(DATA begins)

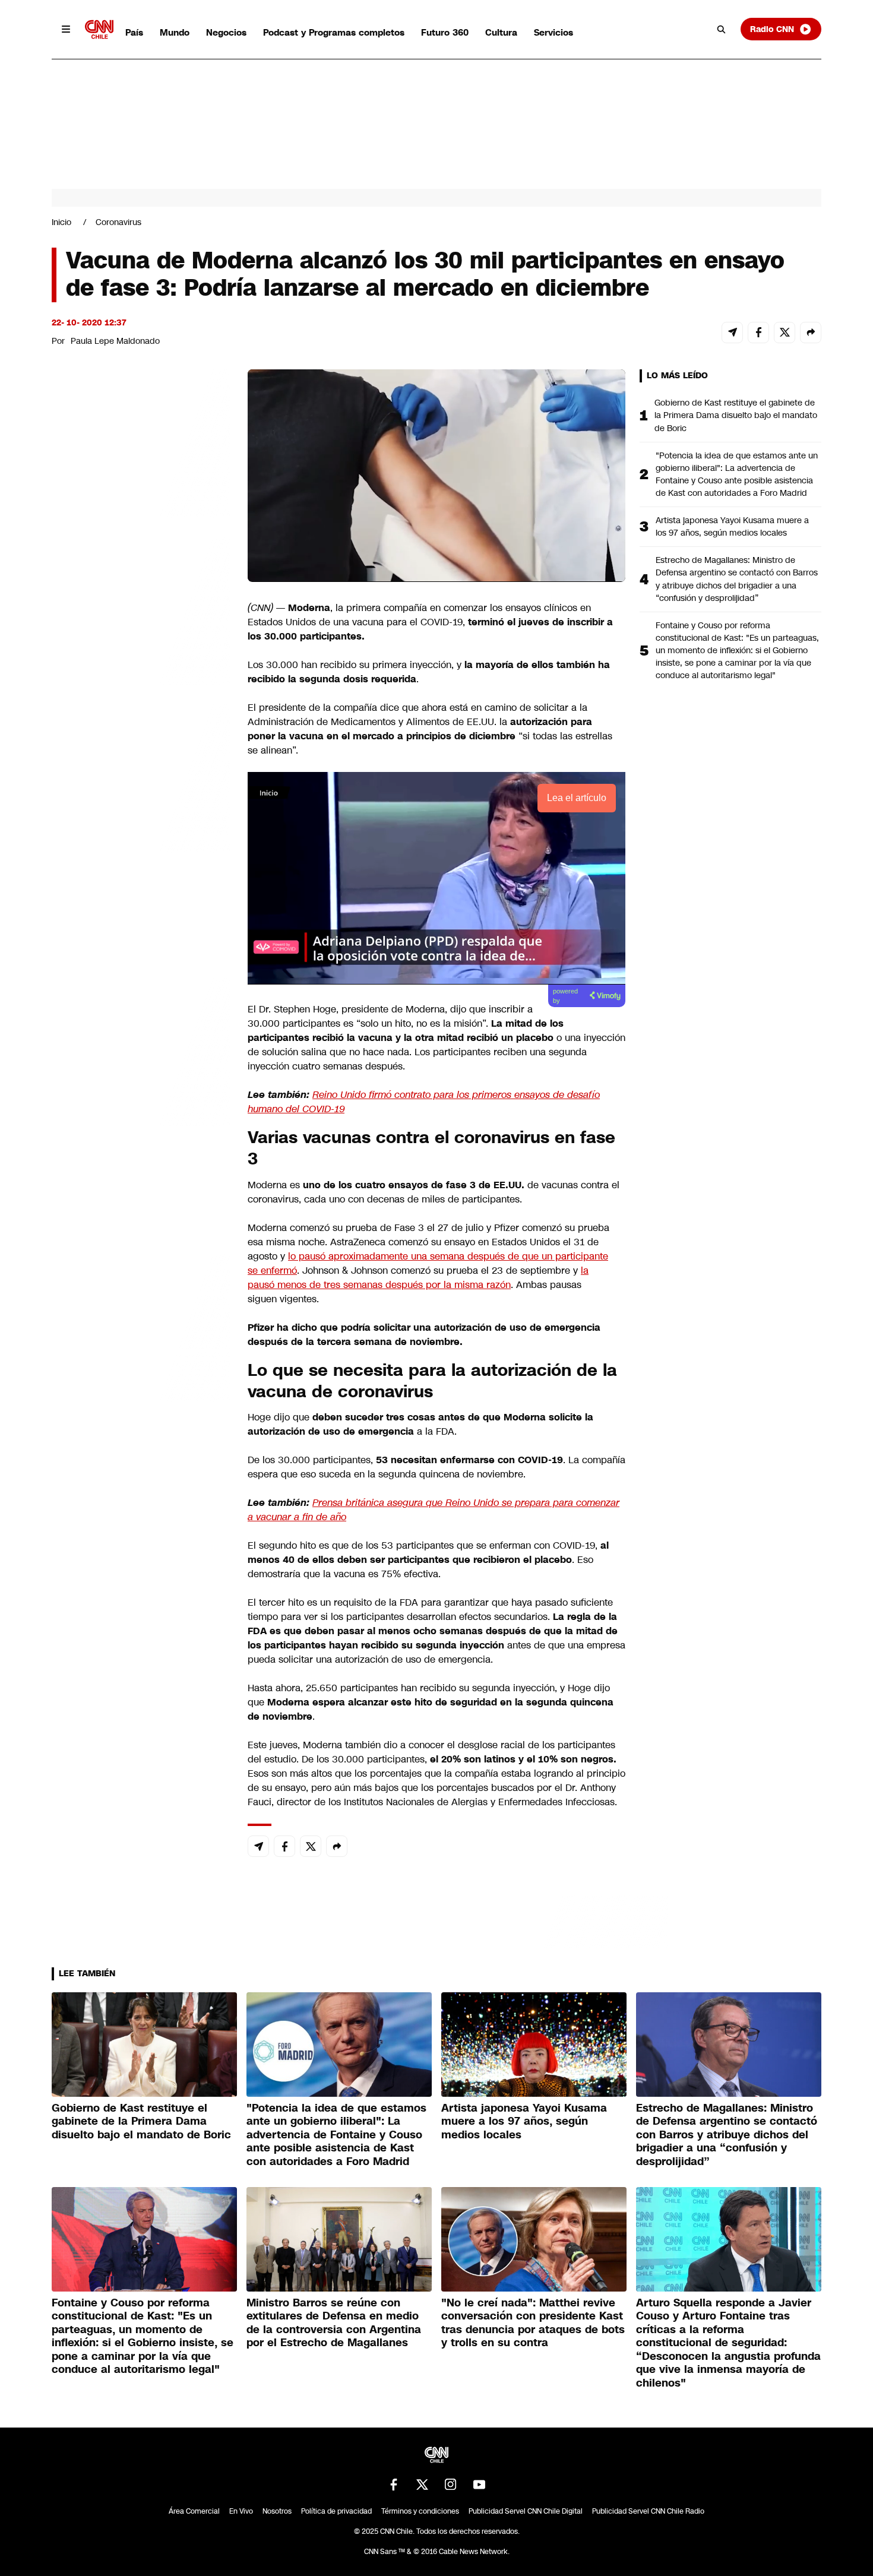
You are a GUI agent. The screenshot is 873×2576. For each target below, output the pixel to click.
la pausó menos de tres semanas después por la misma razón (418, 1278)
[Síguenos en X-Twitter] (422, 2484)
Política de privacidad (336, 2511)
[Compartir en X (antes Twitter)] (784, 332)
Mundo (174, 32)
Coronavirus (118, 222)
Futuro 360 (445, 32)
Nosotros (277, 2511)
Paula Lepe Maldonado (115, 341)
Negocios (226, 32)
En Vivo (241, 2511)
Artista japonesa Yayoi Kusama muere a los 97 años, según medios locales (732, 526)
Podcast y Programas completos (333, 32)
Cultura (501, 32)
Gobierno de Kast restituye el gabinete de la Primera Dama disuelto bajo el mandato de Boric (735, 415)
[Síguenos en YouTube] (479, 2484)
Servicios (553, 32)
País (134, 32)
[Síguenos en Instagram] (450, 2484)
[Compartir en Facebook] (758, 332)
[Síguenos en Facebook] (393, 2484)
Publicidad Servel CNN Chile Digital (526, 2511)
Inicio (61, 222)
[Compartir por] (810, 332)
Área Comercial (194, 2511)
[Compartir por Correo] (732, 332)
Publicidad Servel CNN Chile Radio (648, 2511)
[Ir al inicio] (99, 29)
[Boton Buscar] (721, 29)
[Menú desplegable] (66, 29)
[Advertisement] (141, 1050)
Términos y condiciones (420, 2511)
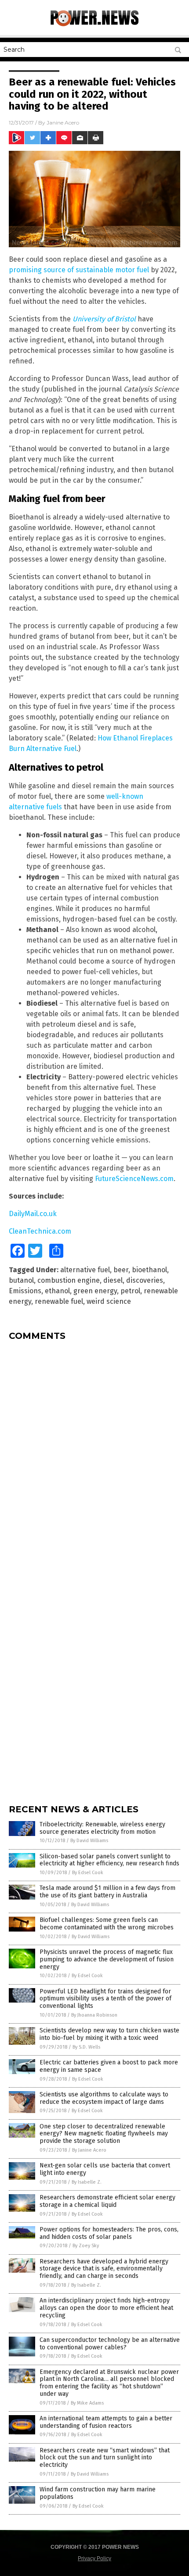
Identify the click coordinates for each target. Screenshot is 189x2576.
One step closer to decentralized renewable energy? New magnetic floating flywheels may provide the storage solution (104, 2134)
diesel (113, 1280)
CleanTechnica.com (40, 1231)
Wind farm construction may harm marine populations (98, 2493)
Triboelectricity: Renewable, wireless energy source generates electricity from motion (102, 1828)
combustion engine (68, 1280)
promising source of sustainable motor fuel (80, 270)
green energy (95, 1291)
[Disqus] (94, 1457)
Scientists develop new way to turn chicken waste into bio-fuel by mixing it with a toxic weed (109, 2034)
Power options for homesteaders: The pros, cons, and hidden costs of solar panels (109, 2233)
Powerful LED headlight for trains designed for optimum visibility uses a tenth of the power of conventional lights (105, 1999)
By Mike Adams (87, 2403)
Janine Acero (63, 122)
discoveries (144, 1280)
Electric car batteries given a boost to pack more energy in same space (109, 2066)
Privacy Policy (94, 2558)
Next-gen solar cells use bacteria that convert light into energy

(DATA ends)

> [WHAT IS BEING ASKED]:
If an entry holds a picture, leave the picture out and repeat the rest exactly.

> [SOLUTION TO THE PROBLEM]:
You are a GUI agent. The screenshot is 873×2576. For each target below, output the pixel to click.
la pausó menos de tres semanas después por la misma razón (418, 1278)
[Síguenos en X-Twitter] (422, 2484)
Política de privacidad (336, 2511)
[Compartir en X (antes Twitter)] (784, 332)
Mundo (174, 32)
Coronavirus (118, 222)
Futuro 360 (445, 32)
Nosotros (277, 2511)
Paula Lepe Maldonado (115, 341)
Negocios (226, 32)
En Vivo (241, 2511)
Artista japonesa Yayoi Kusama muere a los 97 años, según medios locales (732, 526)
Podcast y Programas completos (333, 32)
Cultura (501, 32)
Gobierno de Kast restituye el gabinete de la Primera Dama disuelto bajo el mandato de Boric (735, 415)
[Síguenos en YouTube] (479, 2484)
Servicios (553, 32)
País (134, 32)
[Síguenos en Instagram] (450, 2484)
[Compartir en Facebook] (758, 332)
[Síguenos en Facebook] (393, 2484)
Publicidad Servel CNN Chile Digital (526, 2511)
Inicio (61, 222)
[Compartir por] (810, 332)
Área Comercial (194, 2511)
[Compartir por Correo] (732, 332)
Publicidad Servel CNN Chile Radio (648, 2511)
[Ir al inicio] (99, 29)
[Boton Buscar] (721, 29)
[Menú desplegable] (66, 29)
[Advertisement] (141, 1050)
Términos y condiciones (420, 2511)
Identify the click coordinates for each target. Screenshot is 189x2576.
One step closer to decentralized renewable energy? New magnetic floating flywheels may provide the storage solution (104, 2134)
diesel (113, 1280)
CleanTechnica.com (40, 1231)
Wind farm construction may harm marine populations (98, 2493)
Triboelectricity: Renewable, wireless energy source generates electricity from motion (102, 1828)
combustion engine (68, 1280)
promising source of sustainable motor fuel (80, 270)
green energy (95, 1291)
[Disqus] (94, 1457)
Scientists develop new way to turn chicken waste into bio-fuel by mixing it with a toxic weed (109, 2034)
Power options for homesteaders: The pros, cons, and hidden costs of solar panels (109, 2233)
Powerful LED headlight for trains designed for optimum visibility uses a tenth of the power of conventional lights (105, 1999)
By Mike Adams (87, 2403)
Janine Acero (63, 122)
discoveries (144, 1280)
Electric car batteries given a boost to pack more energy in same space (109, 2066)
Privacy Policy (94, 2558)
Next-gen solar cells use bacteria that convert light into energy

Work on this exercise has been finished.